__PROVIDED MATERIAL__:
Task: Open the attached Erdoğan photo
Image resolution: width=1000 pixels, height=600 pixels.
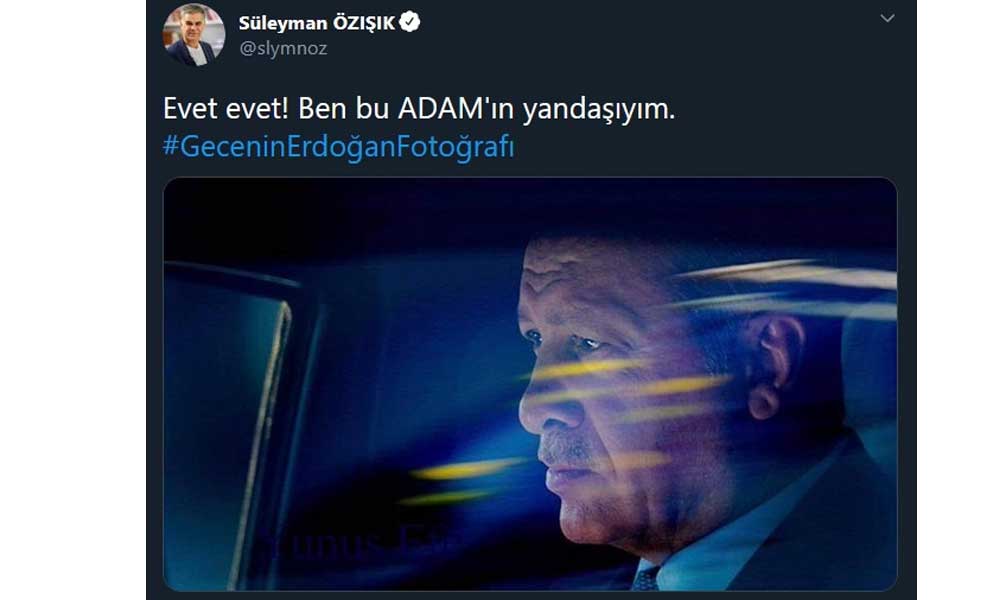Action: [530, 384]
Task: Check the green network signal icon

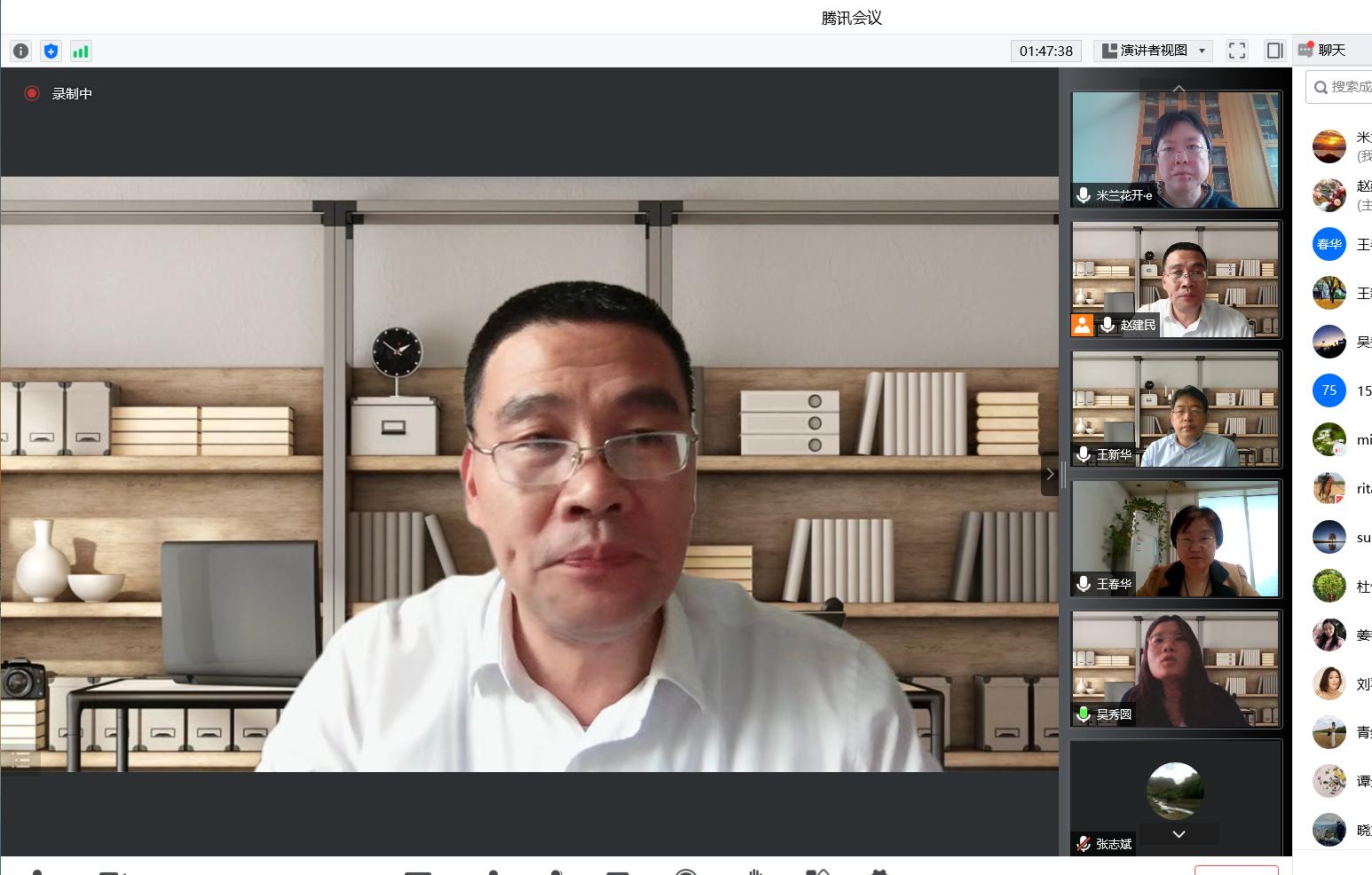Action: 81,51
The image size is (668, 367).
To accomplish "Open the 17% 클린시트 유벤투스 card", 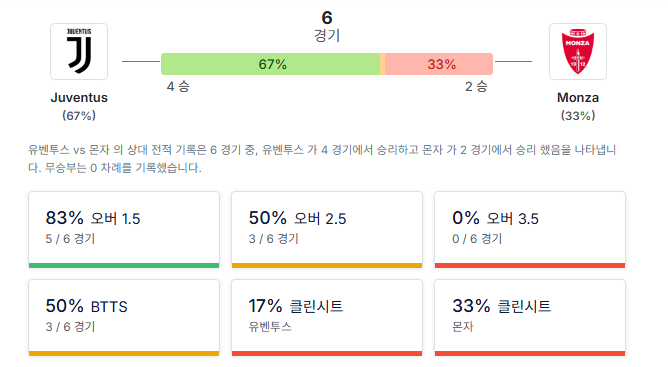I will coord(327,318).
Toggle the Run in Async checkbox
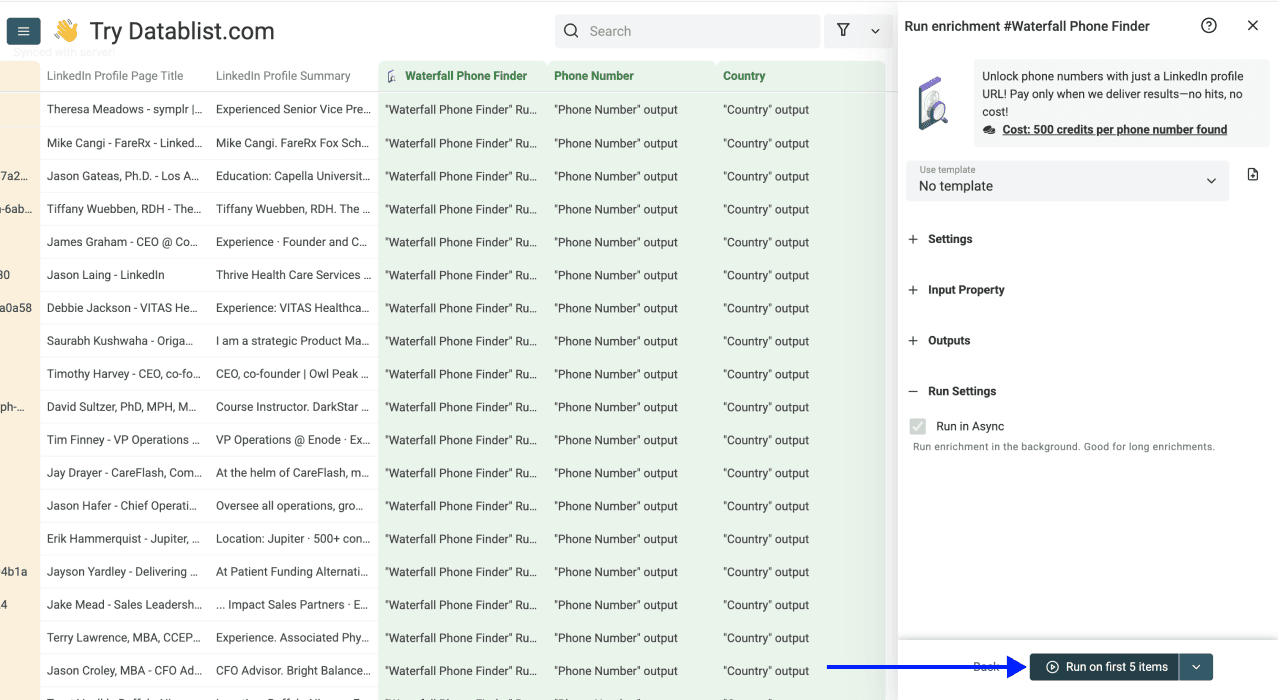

__WHAT YOU HAVE TO DO__: Pull out each line of the listing above that contains the word "Task".

__ANSWER BELOW__:
Task: Open the attached Erdoğan photo
Task: Check the green network signal icon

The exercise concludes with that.